** Opening Extracted entries block **

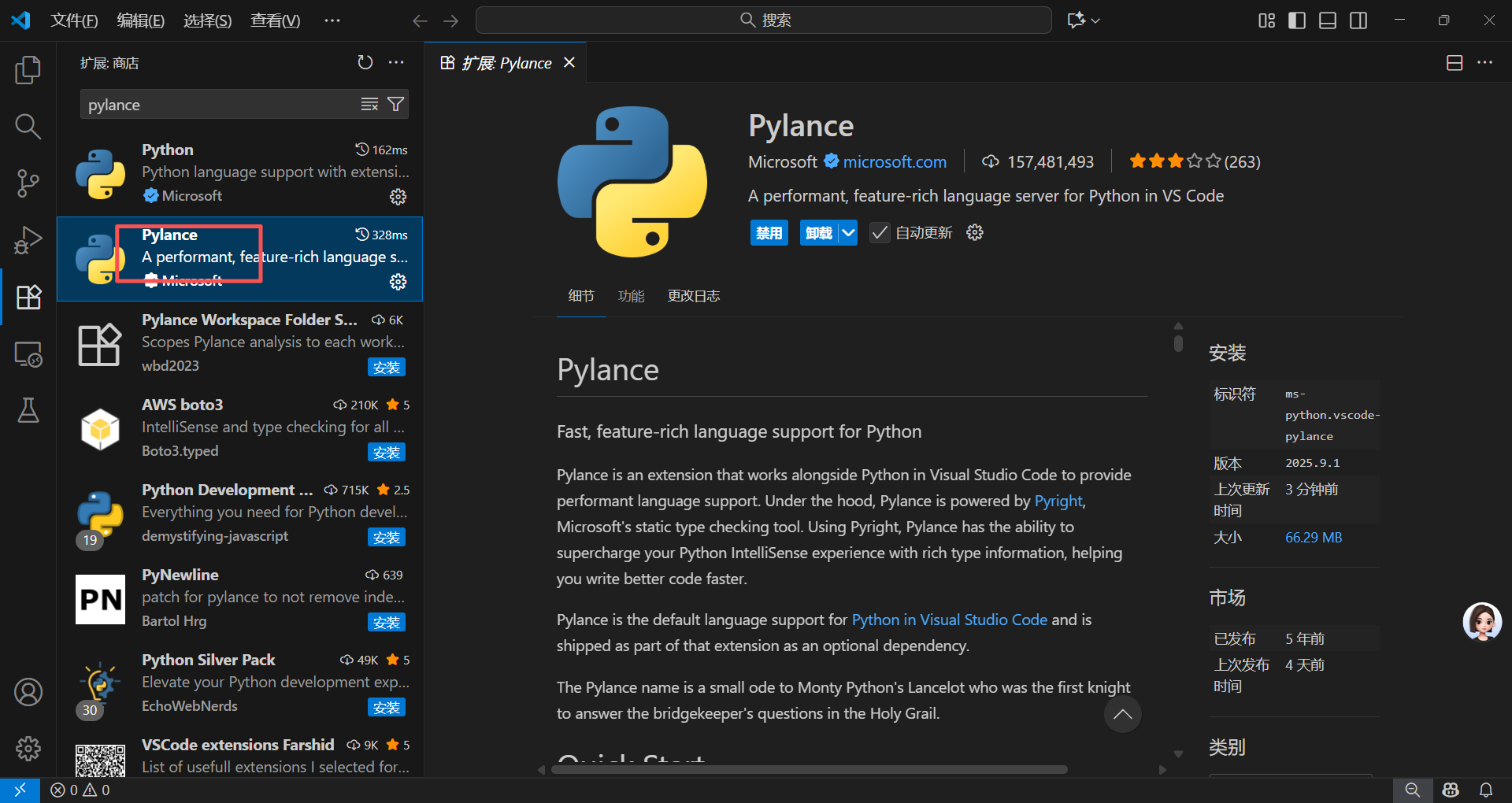
Task: Toggle primary sidebar visibility layout icon
Action: pyautogui.click(x=1296, y=20)
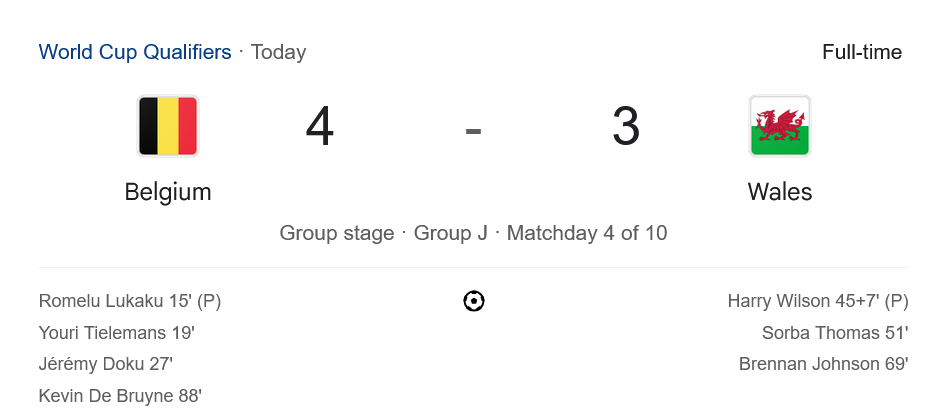948x420 pixels.
Task: Select scorer Brennan Johnson 69'
Action: (x=823, y=364)
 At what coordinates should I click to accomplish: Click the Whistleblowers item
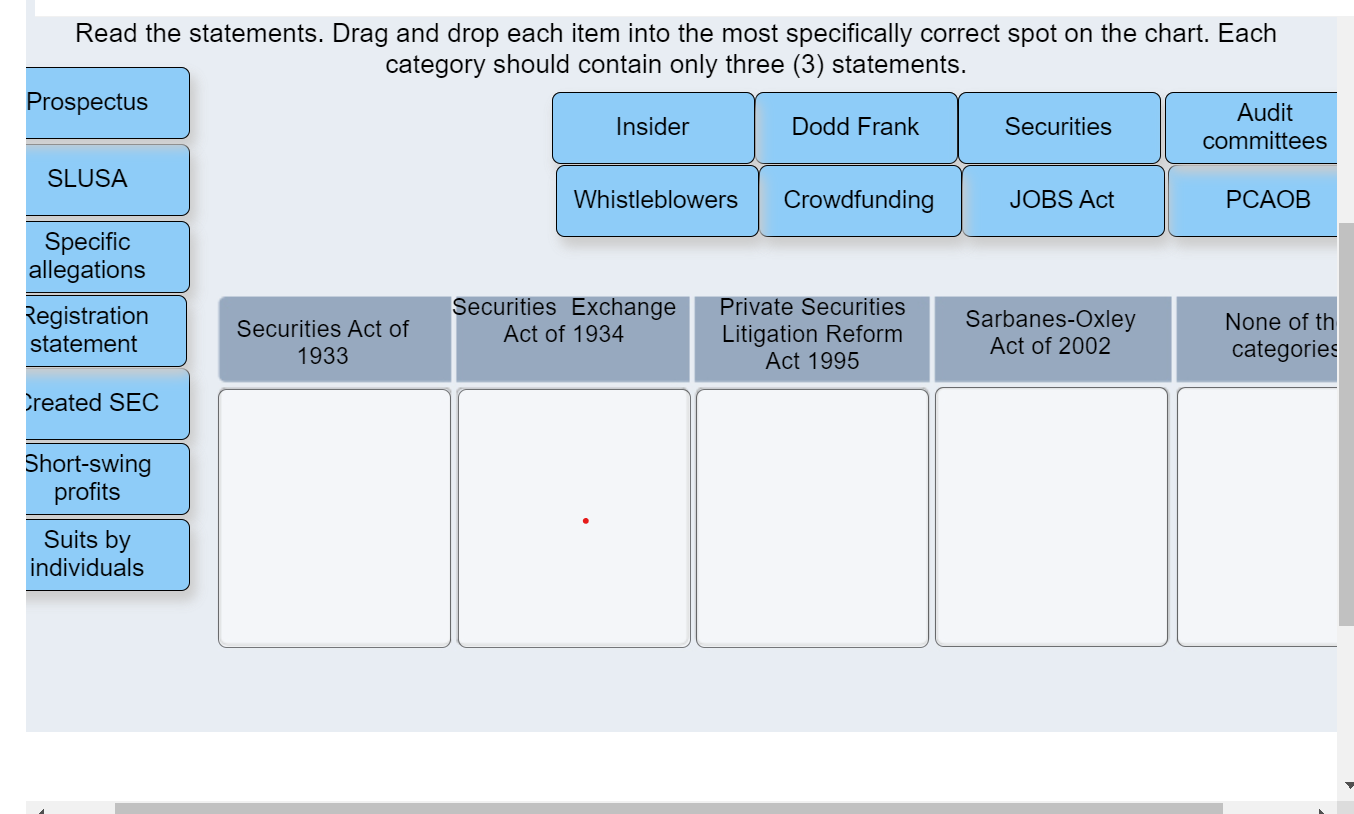(x=656, y=200)
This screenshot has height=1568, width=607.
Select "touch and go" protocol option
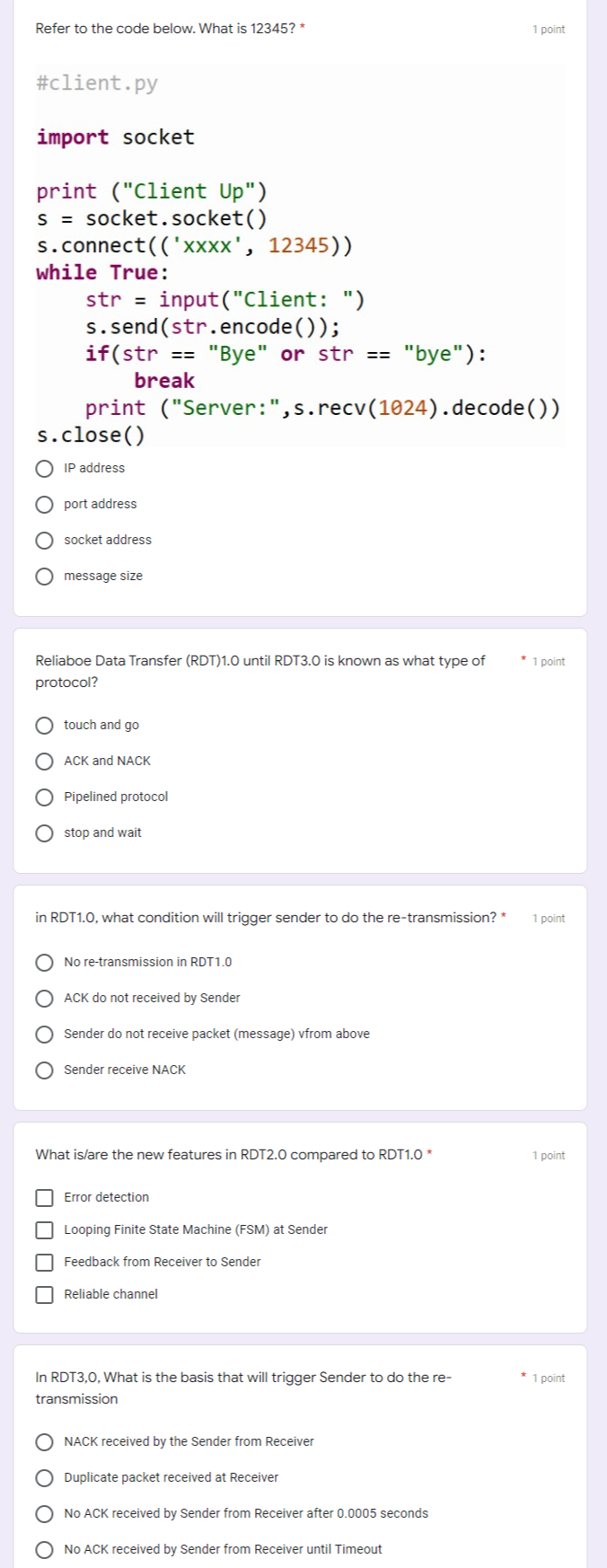pos(44,725)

** Closing Extracted entries block **

• Task to complete:
The required answer is an exact copy of the lines from the one containing "At what coordinates" through the last line of the material, with the pictures removed.

• Answer section:
 At what coordinates should I click to accomplish: Click the Whistleblowers item
(x=656, y=200)
This screenshot has height=1568, width=607.
Select "touch and go" protocol option
pos(44,725)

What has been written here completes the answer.